Reproduce the records below, swapping "Find the location of a particular element" for "Find where a given element is" everywhere it occurs and leaving everything else unchanged.

[Items listed in a dataset]
====

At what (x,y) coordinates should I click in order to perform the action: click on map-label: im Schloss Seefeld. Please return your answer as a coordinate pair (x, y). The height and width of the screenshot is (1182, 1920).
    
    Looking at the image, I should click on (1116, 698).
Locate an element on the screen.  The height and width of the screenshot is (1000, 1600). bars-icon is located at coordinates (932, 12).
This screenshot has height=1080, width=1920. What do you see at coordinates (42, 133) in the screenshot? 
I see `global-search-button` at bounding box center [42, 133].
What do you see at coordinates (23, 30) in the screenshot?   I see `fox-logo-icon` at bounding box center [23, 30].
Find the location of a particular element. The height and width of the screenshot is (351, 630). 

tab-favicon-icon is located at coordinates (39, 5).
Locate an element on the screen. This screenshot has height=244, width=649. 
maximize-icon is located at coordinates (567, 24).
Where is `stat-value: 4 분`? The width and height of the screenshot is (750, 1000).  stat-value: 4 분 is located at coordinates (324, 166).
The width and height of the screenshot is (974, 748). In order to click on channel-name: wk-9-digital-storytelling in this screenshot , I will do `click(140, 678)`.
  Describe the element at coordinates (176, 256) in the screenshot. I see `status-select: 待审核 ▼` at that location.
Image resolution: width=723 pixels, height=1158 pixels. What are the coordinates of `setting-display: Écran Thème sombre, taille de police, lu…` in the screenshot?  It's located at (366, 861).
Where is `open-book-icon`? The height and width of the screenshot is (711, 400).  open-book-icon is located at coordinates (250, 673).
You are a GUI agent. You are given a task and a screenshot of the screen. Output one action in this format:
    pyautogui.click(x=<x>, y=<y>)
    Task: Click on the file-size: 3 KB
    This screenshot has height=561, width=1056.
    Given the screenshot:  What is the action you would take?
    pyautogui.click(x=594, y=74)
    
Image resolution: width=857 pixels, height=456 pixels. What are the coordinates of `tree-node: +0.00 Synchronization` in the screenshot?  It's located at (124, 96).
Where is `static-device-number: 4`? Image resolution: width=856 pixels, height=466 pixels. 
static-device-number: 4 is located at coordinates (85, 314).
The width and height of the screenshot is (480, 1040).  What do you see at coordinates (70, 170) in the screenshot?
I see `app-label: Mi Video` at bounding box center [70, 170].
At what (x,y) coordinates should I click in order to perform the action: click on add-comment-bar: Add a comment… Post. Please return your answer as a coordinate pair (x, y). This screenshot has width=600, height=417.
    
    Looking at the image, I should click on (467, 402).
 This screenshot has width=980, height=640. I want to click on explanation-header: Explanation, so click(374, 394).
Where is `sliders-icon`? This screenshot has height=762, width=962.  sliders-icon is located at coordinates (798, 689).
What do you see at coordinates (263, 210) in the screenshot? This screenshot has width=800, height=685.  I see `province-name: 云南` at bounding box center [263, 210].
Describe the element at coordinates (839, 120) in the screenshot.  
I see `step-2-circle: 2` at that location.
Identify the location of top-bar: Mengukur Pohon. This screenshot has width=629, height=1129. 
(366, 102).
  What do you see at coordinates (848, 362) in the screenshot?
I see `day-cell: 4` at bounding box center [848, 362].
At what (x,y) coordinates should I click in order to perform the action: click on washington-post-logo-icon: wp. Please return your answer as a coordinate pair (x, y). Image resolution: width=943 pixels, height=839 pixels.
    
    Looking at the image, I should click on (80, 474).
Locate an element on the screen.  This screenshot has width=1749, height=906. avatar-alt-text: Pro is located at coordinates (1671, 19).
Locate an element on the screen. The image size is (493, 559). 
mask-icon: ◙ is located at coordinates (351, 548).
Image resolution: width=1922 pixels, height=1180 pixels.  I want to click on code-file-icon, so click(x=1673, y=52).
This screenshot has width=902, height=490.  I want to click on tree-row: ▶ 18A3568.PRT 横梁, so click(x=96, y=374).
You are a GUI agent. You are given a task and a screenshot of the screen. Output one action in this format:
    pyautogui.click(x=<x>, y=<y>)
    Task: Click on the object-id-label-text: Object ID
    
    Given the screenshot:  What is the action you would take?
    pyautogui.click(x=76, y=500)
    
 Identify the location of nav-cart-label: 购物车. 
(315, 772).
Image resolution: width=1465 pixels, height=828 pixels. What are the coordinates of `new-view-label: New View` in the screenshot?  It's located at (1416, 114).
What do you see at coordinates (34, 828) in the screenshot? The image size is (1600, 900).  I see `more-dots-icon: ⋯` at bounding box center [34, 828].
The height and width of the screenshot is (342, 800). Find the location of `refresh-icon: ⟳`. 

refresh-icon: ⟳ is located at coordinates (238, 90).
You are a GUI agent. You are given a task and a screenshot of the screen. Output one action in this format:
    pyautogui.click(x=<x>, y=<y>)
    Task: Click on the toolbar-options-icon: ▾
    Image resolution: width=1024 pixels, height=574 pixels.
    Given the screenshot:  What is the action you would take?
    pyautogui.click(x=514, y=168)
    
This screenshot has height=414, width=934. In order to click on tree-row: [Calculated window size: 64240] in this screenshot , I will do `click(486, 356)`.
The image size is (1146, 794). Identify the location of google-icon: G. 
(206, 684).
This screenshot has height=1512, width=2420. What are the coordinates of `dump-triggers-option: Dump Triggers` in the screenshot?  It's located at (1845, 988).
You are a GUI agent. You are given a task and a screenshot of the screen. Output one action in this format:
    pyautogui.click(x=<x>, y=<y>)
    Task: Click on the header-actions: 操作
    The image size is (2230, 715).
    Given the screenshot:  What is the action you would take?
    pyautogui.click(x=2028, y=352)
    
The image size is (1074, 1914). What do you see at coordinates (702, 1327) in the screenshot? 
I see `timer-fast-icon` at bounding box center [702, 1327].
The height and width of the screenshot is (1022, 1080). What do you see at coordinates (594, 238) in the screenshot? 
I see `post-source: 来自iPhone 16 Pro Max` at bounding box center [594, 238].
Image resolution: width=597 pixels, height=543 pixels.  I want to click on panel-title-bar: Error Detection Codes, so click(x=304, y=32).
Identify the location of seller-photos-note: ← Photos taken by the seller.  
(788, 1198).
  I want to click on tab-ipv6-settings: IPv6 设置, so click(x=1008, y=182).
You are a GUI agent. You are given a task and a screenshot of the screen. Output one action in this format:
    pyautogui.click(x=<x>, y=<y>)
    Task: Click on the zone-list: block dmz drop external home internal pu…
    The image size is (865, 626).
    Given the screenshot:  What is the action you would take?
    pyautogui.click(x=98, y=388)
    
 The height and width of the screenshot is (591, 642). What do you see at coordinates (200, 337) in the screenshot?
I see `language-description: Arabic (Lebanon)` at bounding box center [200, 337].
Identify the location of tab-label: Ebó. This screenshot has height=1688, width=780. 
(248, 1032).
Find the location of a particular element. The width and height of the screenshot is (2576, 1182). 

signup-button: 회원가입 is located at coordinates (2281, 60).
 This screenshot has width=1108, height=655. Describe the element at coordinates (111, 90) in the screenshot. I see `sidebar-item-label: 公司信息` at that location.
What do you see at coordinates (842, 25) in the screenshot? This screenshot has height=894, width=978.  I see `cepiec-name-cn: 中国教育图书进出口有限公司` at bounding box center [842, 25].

====

- Output below
At what (x,y) coordinates should I click in order to perform the action: click on map-label: im Schloss Seefeld. Please return your answer as a coordinate pair (x, y). The height and width of the screenshot is (1182, 1920).
    
    Looking at the image, I should click on (1116, 698).
Locate an element on the screen.  The height and width of the screenshot is (1000, 1600). bars-icon is located at coordinates (932, 12).
This screenshot has height=1080, width=1920. What do you see at coordinates (42, 133) in the screenshot? 
I see `global-search-button` at bounding box center [42, 133].
What do you see at coordinates (23, 30) in the screenshot?   I see `fox-logo-icon` at bounding box center [23, 30].
Find where a given element is. The height and width of the screenshot is (351, 630). 

tab-favicon-icon is located at coordinates (39, 5).
Locate an element on the screen. This screenshot has height=244, width=649. 
maximize-icon is located at coordinates (567, 24).
Where is `stat-value: 4 분`? The width and height of the screenshot is (750, 1000).  stat-value: 4 분 is located at coordinates (324, 166).
The width and height of the screenshot is (974, 748). In order to click on channel-name: wk-9-digital-storytelling in this screenshot , I will do `click(140, 678)`.
  Describe the element at coordinates (176, 256) in the screenshot. I see `status-select: 待审核 ▼` at that location.
Image resolution: width=723 pixels, height=1158 pixels. What are the coordinates of `setting-display: Écran Thème sombre, taille de police, lu…` in the screenshot?  It's located at (366, 861).
Where is `open-book-icon`? The height and width of the screenshot is (711, 400).  open-book-icon is located at coordinates (250, 673).
You are a GUI agent. You are given a task and a screenshot of the screen. Output one action in this format:
    pyautogui.click(x=<x>, y=<y>)
    Task: Click on the file-size: 3 KB
    This screenshot has height=561, width=1056.
    Given the screenshot:  What is the action you would take?
    pyautogui.click(x=594, y=74)
    
Image resolution: width=857 pixels, height=456 pixels. What are the coordinates of `tree-node: +0.00 Synchronization` in the screenshot?  It's located at (124, 96).
Where is `static-device-number: 4`? Image resolution: width=856 pixels, height=466 pixels. 
static-device-number: 4 is located at coordinates (85, 314).
The width and height of the screenshot is (480, 1040).  What do you see at coordinates (70, 170) in the screenshot?
I see `app-label: Mi Video` at bounding box center [70, 170].
At what (x,y) coordinates should I click in order to perform the action: click on add-comment-bar: Add a comment… Post. Please return your answer as a coordinate pair (x, y). This screenshot has width=600, height=417.
    
    Looking at the image, I should click on (467, 402).
 This screenshot has width=980, height=640. I want to click on explanation-header: Explanation, so click(374, 394).
Where is `sliders-icon`? This screenshot has height=762, width=962.  sliders-icon is located at coordinates (798, 689).
What do you see at coordinates (263, 210) in the screenshot? This screenshot has width=800, height=685.  I see `province-name: 云南` at bounding box center [263, 210].
Describe the element at coordinates (839, 120) in the screenshot.  
I see `step-2-circle: 2` at that location.
Identify the location of top-bar: Mengukur Pohon. This screenshot has width=629, height=1129. 
(366, 102).
  What do you see at coordinates (848, 362) in the screenshot?
I see `day-cell: 4` at bounding box center [848, 362].
At what (x,y) coordinates should I click in order to perform the action: click on washington-post-logo-icon: wp. Please return your answer as a coordinate pair (x, y). Image resolution: width=943 pixels, height=839 pixels.
    
    Looking at the image, I should click on (80, 474).
Locate an element on the screen.  This screenshot has width=1749, height=906. avatar-alt-text: Pro is located at coordinates (1671, 19).
Locate an element on the screen. The image size is (493, 559). 
mask-icon: ◙ is located at coordinates (351, 548).
Image resolution: width=1922 pixels, height=1180 pixels.  I want to click on code-file-icon, so click(x=1673, y=52).
This screenshot has width=902, height=490.  I want to click on tree-row: ▶ 18A3568.PRT 横梁, so click(x=96, y=374).
You are a GUI agent. You are given a task and a screenshot of the screen. Output one action in this format:
    pyautogui.click(x=<x>, y=<y>)
    Task: Click on the object-id-label-text: Object ID
    
    Given the screenshot:  What is the action you would take?
    pyautogui.click(x=76, y=500)
    
 Identify the location of nav-cart-label: 购物车. 
(315, 772).
Image resolution: width=1465 pixels, height=828 pixels. What are the coordinates of `new-view-label: New View` in the screenshot?  It's located at (1416, 114).
What do you see at coordinates (34, 828) in the screenshot? The image size is (1600, 900).  I see `more-dots-icon: ⋯` at bounding box center [34, 828].
The height and width of the screenshot is (342, 800). Find the location of `refresh-icon: ⟳`. 

refresh-icon: ⟳ is located at coordinates (238, 90).
You are a GUI agent. You are given a task and a screenshot of the screen. Output one action in this format:
    pyautogui.click(x=<x>, y=<y>)
    Task: Click on the toolbar-options-icon: ▾
    Image resolution: width=1024 pixels, height=574 pixels.
    Given the screenshot:  What is the action you would take?
    pyautogui.click(x=514, y=168)
    
This screenshot has height=414, width=934. In order to click on tree-row: [Calculated window size: 64240] in this screenshot , I will do `click(486, 356)`.
The image size is (1146, 794). Identify the location of google-icon: G. 
(206, 684).
This screenshot has height=1512, width=2420. What are the coordinates of `dump-triggers-option: Dump Triggers` in the screenshot?  It's located at (1845, 988).
You are a GUI agent. You are given a task and a screenshot of the screen. Output one action in this format:
    pyautogui.click(x=<x>, y=<y>)
    Task: Click on the header-actions: 操作
    The image size is (2230, 715).
    Given the screenshot:  What is the action you would take?
    pyautogui.click(x=2028, y=352)
    
The image size is (1074, 1914). What do you see at coordinates (702, 1327) in the screenshot? 
I see `timer-fast-icon` at bounding box center [702, 1327].
The height and width of the screenshot is (1022, 1080). What do you see at coordinates (594, 238) in the screenshot? 
I see `post-source: 来自iPhone 16 Pro Max` at bounding box center [594, 238].
Image resolution: width=597 pixels, height=543 pixels.  I want to click on panel-title-bar: Error Detection Codes, so click(x=304, y=32).
Identify the location of seller-photos-note: ← Photos taken by the seller.  
(788, 1198).
  I want to click on tab-ipv6-settings: IPv6 设置, so click(x=1008, y=182).
You are a GUI agent. You are given a task and a screenshot of the screen. Output one action in this format:
    pyautogui.click(x=<x>, y=<y>)
    Task: Click on the zone-list: block dmz drop external home internal pu…
    The image size is (865, 626).
    Given the screenshot:  What is the action you would take?
    pyautogui.click(x=98, y=388)
    
 The height and width of the screenshot is (591, 642). What do you see at coordinates (200, 337) in the screenshot?
I see `language-description: Arabic (Lebanon)` at bounding box center [200, 337].
Identify the location of tab-label: Ebó. This screenshot has height=1688, width=780. 
(248, 1032).
Find where a given element is. The width and height of the screenshot is (2576, 1182). 

signup-button: 회원가입 is located at coordinates (2281, 60).
 This screenshot has width=1108, height=655. Describe the element at coordinates (111, 90) in the screenshot. I see `sidebar-item-label: 公司信息` at that location.
What do you see at coordinates (842, 25) in the screenshot? This screenshot has height=894, width=978.  I see `cepiec-name-cn: 中国教育图书进出口有限公司` at bounding box center [842, 25].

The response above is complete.